Self-sufficient is the New Sexy

Filed under: downturn, venture capital — Tags: , — fiveyearstoolate @ 5:59 pm
Stuart Ellman

Stuart Ellman

I was at a board meeting the other day and a portfolio company CEO surprised me. I was concerned that it was taking a little longer to sign up a key partner and therefore we would run short on cash. The CEO told me that he will never run out of cash. Not only has he run the company incredibly frugally, but he is only going to spend money when he is able to get that cash from revenues. In the short term, he will take on some consulting assignments that are relevant to his core business. Wow. This is music to my ears. This is a CEO that lived through the 2001 crash and knows what it is like to raise money during times like these. To VCs, this is incredibly appealing… even sexy.

Another CEO was telling a different story and not hearing what he wanted back from his investors. He has done a terrific job growing his company, the leader in a new and sexy space. He doubled his revenues last year and will double them again this year. His problem is that his company burns (and will continue to burn) a lot of money. He went out to market and assumed the environment would be easy given how great he is performing. But, as a very knowledgeable source said, many VCs are just out to hurt their friends right now. People only want to put new money in a deal at washout and vulture-like prices. I keep getting calls from other VCs to join them in deals at $0 pre-money valuations. Wow, I haven’t heard calls like that since 2001. So, this unhappy CEO is getting back indications of interest, but only at punitively low prices. As a result, he is looking to his existing investors to do the round. The problem is, existing investors do not have enough money to fully fund the company. Don’t forget, VCs also have time limits, percentage limits, and dollar limits on existing investments. That is not a happy boardroom. It is about as appealing as sitting in a middle seat on an airplane next to a smelly guy.

Right now, growth is not sexy if it’s accompanied by a high burn rate. To navigate through this climate, every CEO needs to perform a simple analysis: First, how much money is in the bank (not including debt)? How much runway does this give you at your current operational posture? And what are you going to do about it?

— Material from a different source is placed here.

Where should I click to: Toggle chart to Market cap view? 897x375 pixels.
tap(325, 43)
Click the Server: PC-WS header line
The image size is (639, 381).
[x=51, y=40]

  • First choice, get to cash flow positive on that money.
  • Second choice, get the cash to last for two years..
  • Third choice, see how much money you can gather from existing investors to get to cash flow positive.
  • Last choice, go to outside investors to get the additional money. Yes, there may be exceptions to the rule, but it is not a pretty market for companies with a high burn right now, period.

If there is one thing etched into my memory from the last funding drought, it is that CEO’s always wished they had cut more deeply earlier. A company with 70 employees will think it is cutting to the bone if it goes down to 50 employees. “I just cant go any lower without killing the business.” That is true until they then cut to 35, and then to 25 employees. At 25 employees, the CEO always wishes he had done the hard cut earlier and saved the money and uncertainty. Yes, it is not fair to have to cut a company that has performed well. But, when markets change, you have to do it. Great CEOs have failed because they have not reacted appropriately to changes in the funding environment.

So, hear it from me, or hear it from the markets soon enough. Become self sufficient on the cash you have. Even at the expense of growth. Frugal is sexy again.